Kathleen Brooks, a strategist at Gain Capital, has suggested that the
Cypriot government my turn to Russia for cash in return for access to
Cypriot natural gas reserves, adding that the two appear to be
mutually exclusive. “While Russian money could help Cyprus to avoid
bankruptcy, it could be the nail in the coffin for Nicosia’s relationship
with the rest of the European Union,” said Brooks.
British finance minister George Osborne faces the daunting task of
delivering another austerity budget today to a country impatient with
near-zero growth. Osborne will make more cuts to day-to-day public
spending as he tries to free up some cash for investment. He is also
likely to announce another round of weaker economic forecasts.
The European Union agreed yesterday to let the ECB police Eurozone
banks, taking its first step towards a banking union just as a levy
imposed on Cypriot savers showed that the bloc will struggle to
respond in a united way to bank problems.
The new simplified UK state pension will be introduced a year ahead
of schedule in April 2016, the government confirmed yesterday. The
decision to implement the £144-a-week flat payment earlier than planned will mean the government has to provide fewer
national insurance rebates on contracted-out pensions, boosting Treasury coffers by around £5.5bn.
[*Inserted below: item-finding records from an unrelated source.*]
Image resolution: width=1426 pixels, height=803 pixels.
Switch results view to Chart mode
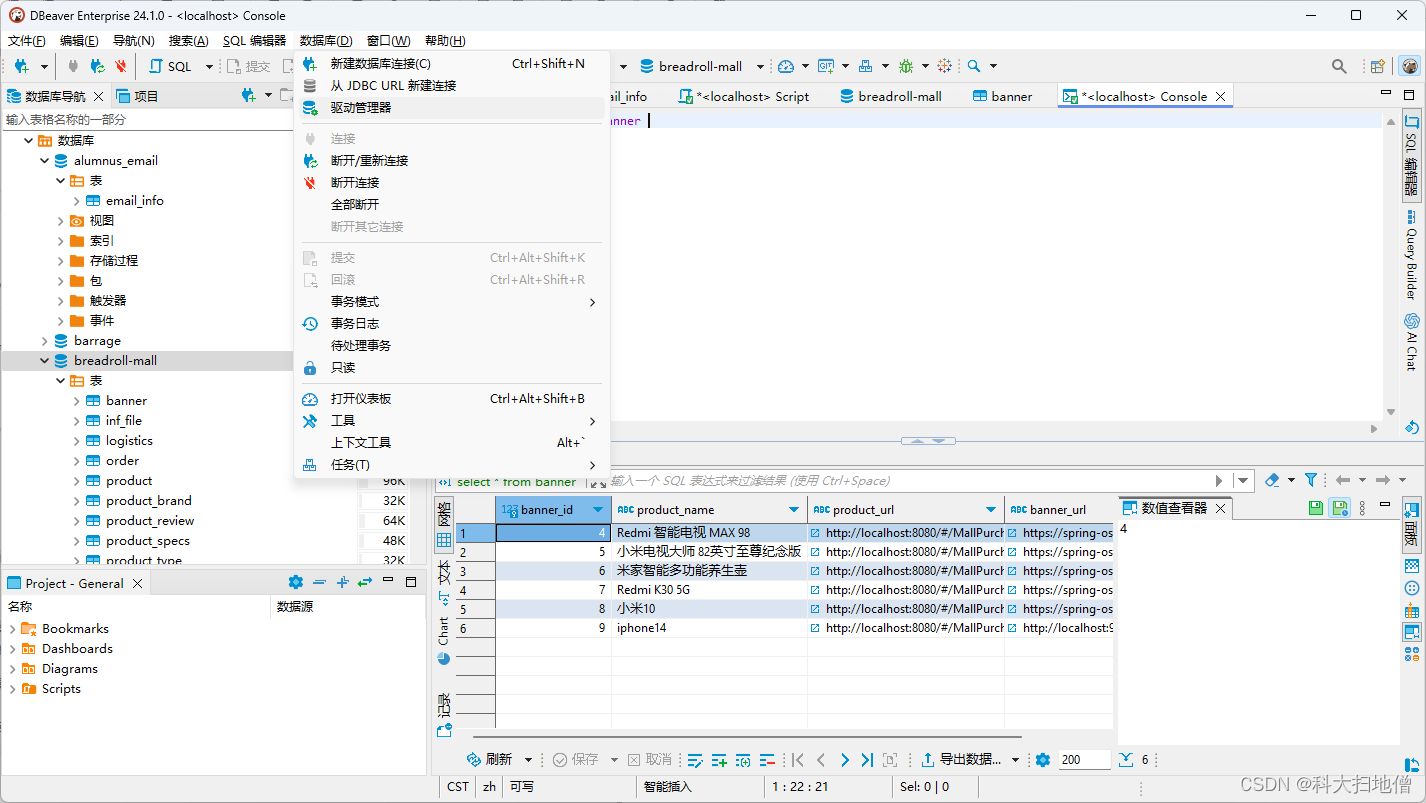[444, 640]
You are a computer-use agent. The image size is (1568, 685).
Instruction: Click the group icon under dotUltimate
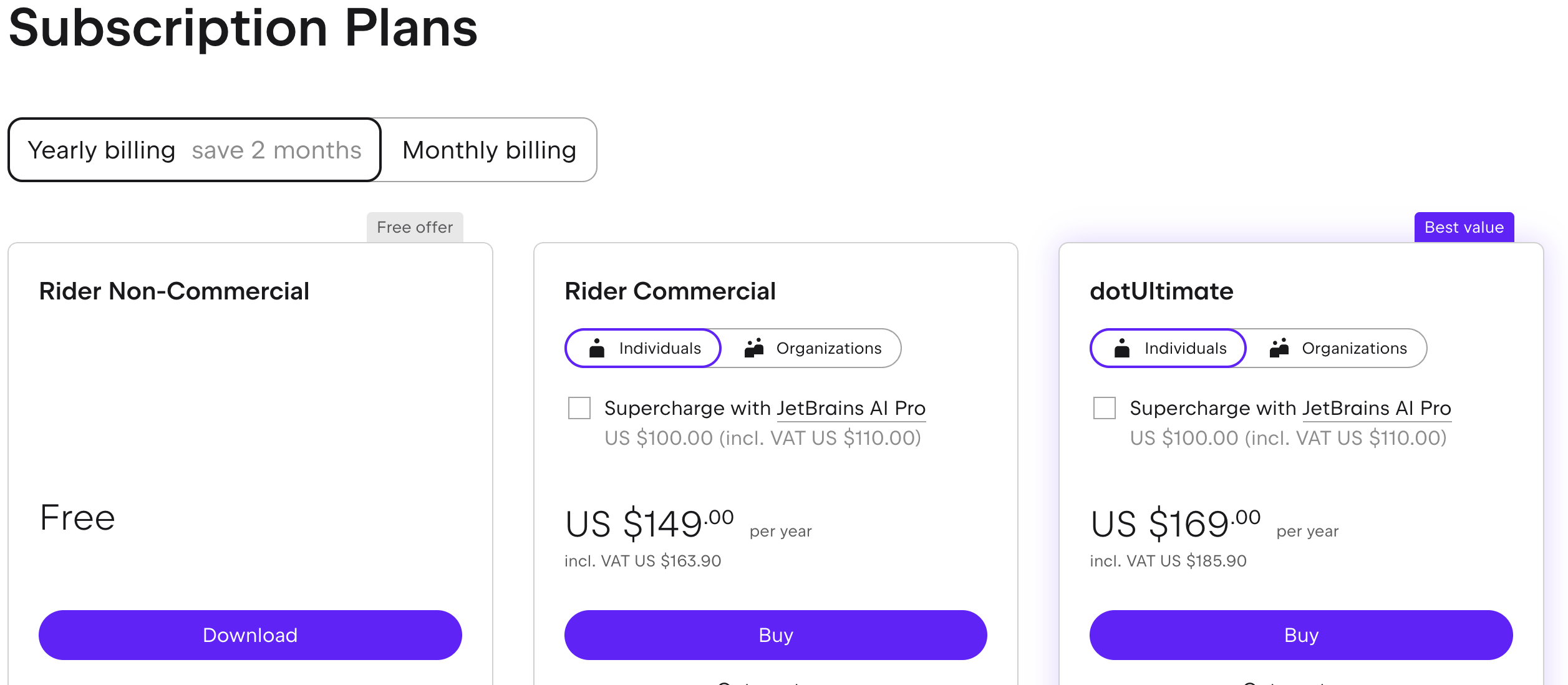[x=1279, y=348]
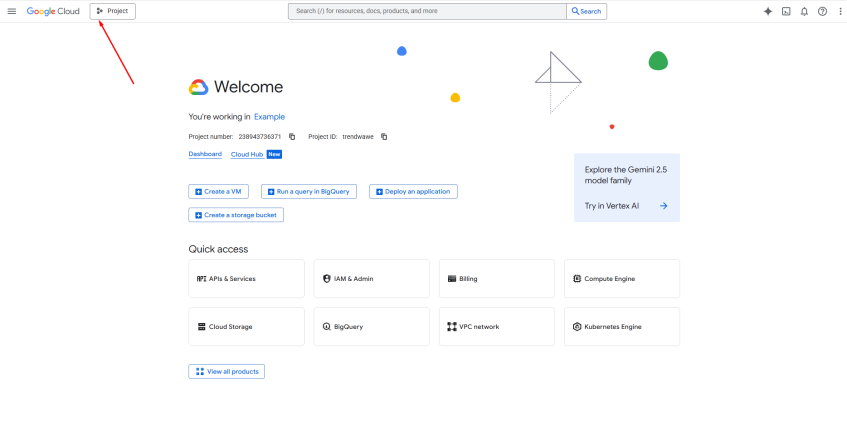
Task: Open the Compute Engine quick access card
Action: (622, 278)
Inflation hit a nine-month high in February and looks set to rise further, but many economists said they still expect the
Bank of England to give more help to the stagnant economy. Annual consumer price inflation rose to 2.8%, in line with
economists’ forecasts, after holding steady at 2.7% since October, the Office for National Statistics said. Inflation has
exceeded the central bank’s 2% target since December 2009. Economists said Tuesday’s figures would probably not
reduce the chances that the Bank of England will sooner or later pump more money into Britain’s economy.
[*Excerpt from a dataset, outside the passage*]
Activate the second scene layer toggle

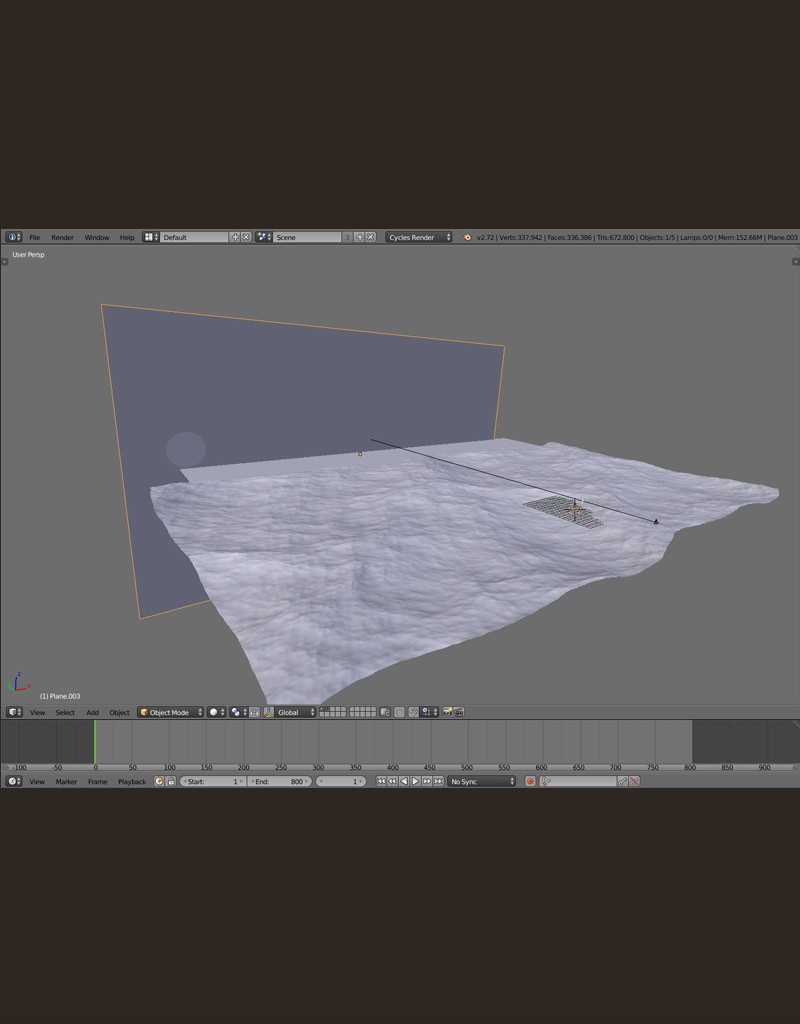click(x=328, y=709)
Yesterday, US stocks mostly ended with mild losses after the Cypriot parliament rejected a proposed financial bailout
plan, forcing the government and its creditors back to the negotiating table.
Overnight, China shares were headed for their best daily showing in two weeks, led by gains for real estate stocks as
more clarity about fresh property curbs eased investor uncertainty and helped buoy the Hong Kong market. A report
detailing Beijing city’s plan to adapt more curbs first announced by the central government earlier this month eased
uncertainty for investors as it provided more clarity about the specific measures.
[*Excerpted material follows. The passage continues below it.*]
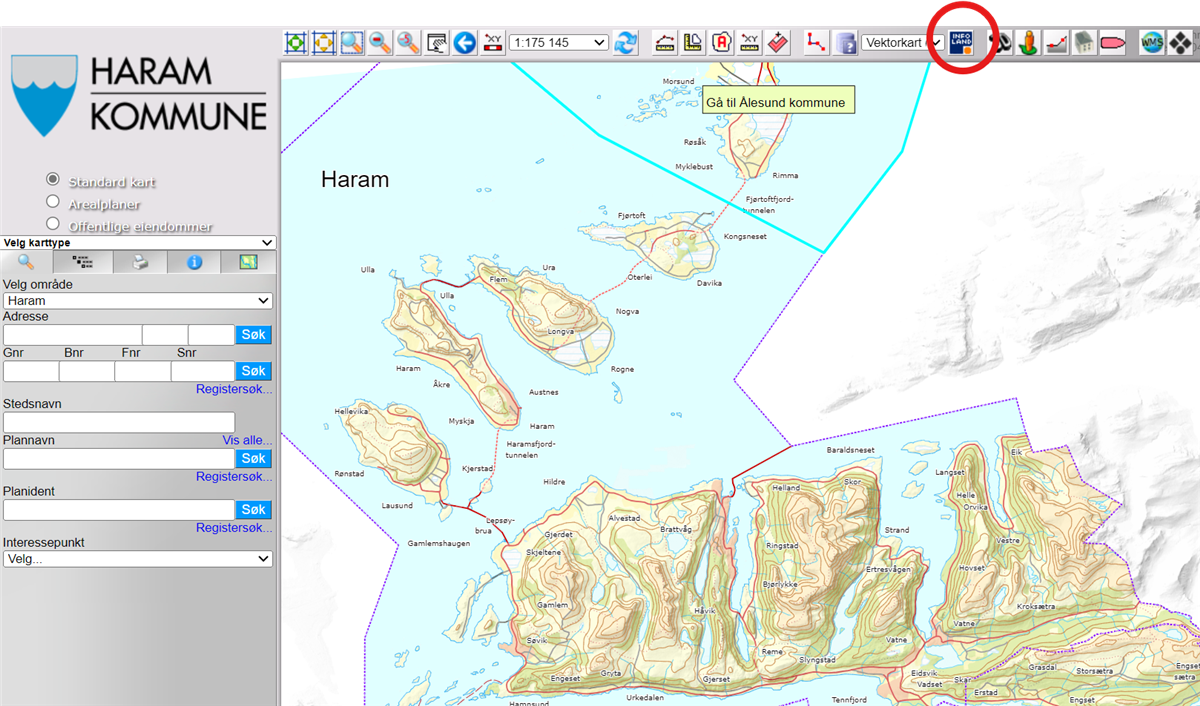Select the Arealplaner radio button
The euro weakened toward the lowest in almost four months against the dollar after the Cypriot parliament voted down a
bank-deposit levy needed to secure a bailout, risking renewed tumult in the currency bloc. The yen and dollar rose
against most major peers as investors sought havens on concern Europe’s crisis may worsen.
Brent oil rebounded from the lowest level in three months, widening its premium to West Texas Intermediate crude for the
first time in four days. Brent’s premium fell to the narrowest in almost eight months yesterday after Cyprus rejected a
bank levy linked to a bailout, sparking concern Europe’s debt crisis will worsen.
Industrial metals climbed from the lowest level in four months as an 8% drop since the start of February lured investors.
Copper dropped to its lowest since August yesterday, and has lost 4.5% in 2013. Analysts reported that this may be
nothing more than bargain hunting, as there is no change in supply and demand.